I love rivers but actually fear this one. Normally I
will do all I can to get down to water level and dip in it but there is no
approaching this tempest. I want to leave it well alone.
We are upstream
from Rudraprayag in Uttarakand in northern India - the scene of terrible
flooding in June 2013, I am here to film the work that Rupesh and his
colleagues from Pragya have achieved to try and remedy some of the human and
physical losses that occurred - no small job it was a total cataclysm.
It's a 6 hour drive from Deradhun up the valley that
channels the sacred river Ganges out of the Himalayas and eastwards across the plains
of India where it acts as a font, grave and dustbin until it secretes its
poisonous self through a delta into the bay of Bengal .
We are following an ancient route up to the Himalayas,
scattered along it are temples and sites of pilgrimage all part of a trail that
ends in one of Hinduism’s holiest of shrines; Kedarnathji, dedicated to Shiva
the destroyer up above the winter snowline.
For thousands of years Hindus have made this journey
as part of the Charta Dham a route round four holy shrines devoted to the three
major denominations of Hinduism. The people that live along the route make a
living from the pilgrims as guides, porters and by running rest houses.
In the past many pilgrims started their journey knowing they would not return, it was is like a final trek to start the next cycle of life. They may well die en route and it was fine with them and had
said goodbye to their families already. How perfect, how economical.
Imagine starting a company offering a pilgrimage and funeral service in the UK.
Canterbury to Santiago de Compostela, full board, shoe repairs, funeral with
the wake thrown in. I would like to think I would go that way rather than
slowly running out of life amongst strangers, handing my life’s savings onto some
leeches that own an old people’s home. I’d rather the opportunity of an
honourable self effacing death under my own terms. It is odd how we concentrate
on the right to life but not death
In the past many pilgrims started their journey knowing they would not return, it was is like a final trek to start the next cycle of life. They may well die en route and it was fine with them and had
Three hours up the valley we reach Depraprayag - where the Bhgirathi and Alaknanda tribrutaries meet to form the Ganges, it is a special place. Two deep and narrow v shaped valleys converge below huge mountains.We crossed a cable footbridge with cows sat mid way seemingly chewing the view and descended through an ancient village with steep and tight alleys down to a spit of land with a river either side I sense a breeze blowing on my face and my back as I look downstream. One river is a milky green the other an opaque blue they meet but stay separate for a distance making a line in the middle of the new watercourse like a nervous couple on the first night of an arranged marriage.

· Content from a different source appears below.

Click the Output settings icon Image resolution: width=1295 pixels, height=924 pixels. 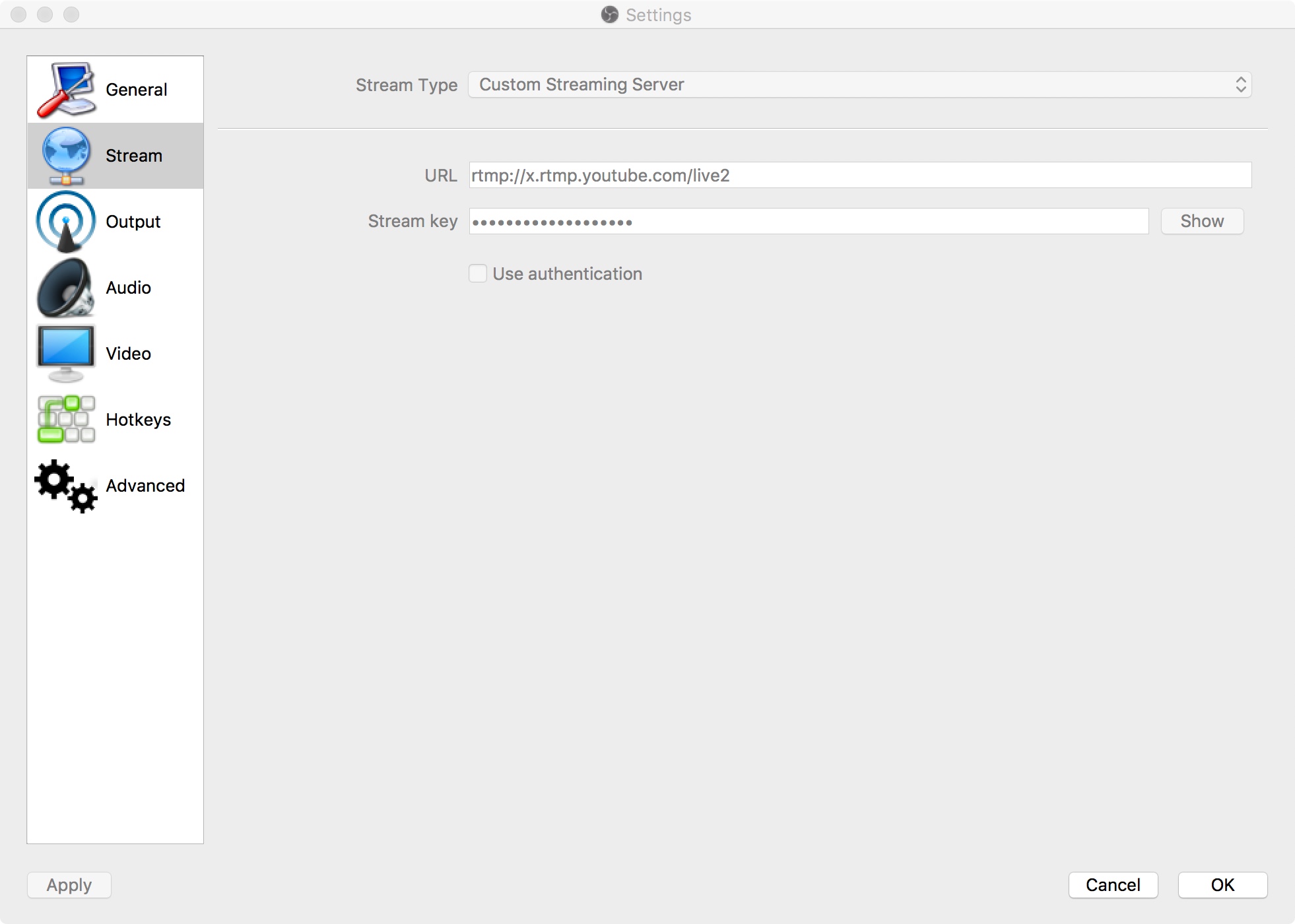coord(65,221)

There is a temple to Shiva there and two caves on the
shore one for each river one representing the moon the other the sun. I repeat
a blessing made to me by a holy man and get given some marigold petals to cast
into the water whilst praying for those that I love. It makes sense to me but
that’s a lot of flowers mind.
Later we pass a large solitary plinth sitting in the middle
of the channel. Rupesh tells me that this is where a shrine to the God that
looks over all the shrines from the Chota Char Dham stood.
It was decided to move it somewhere more accessible
and locals say that the day it was moved on June 13th 2013 was when
the torrential rain started. The rain was unlike any that anyone had known and
lasted for 3 days as a deluge. Monsoon rain is more water than air;cups of
water being thrown every second by a stadium of supporters onto one spot.
So water came from the sky, down the slopes and along the
river itself making a flash flood sweeping down the valley washing away
anything that stood in its way. A Himalayan Tsunami it was called. The
small makeshift shelters and restaurants that lined the paths to the shrines and
villages were wiped away and most terribly the people in them. The water level
rose and cut off settlements and then submerged them .Entire sides of mountains
slipped down to bury what and whoever was below. The devastation was complete.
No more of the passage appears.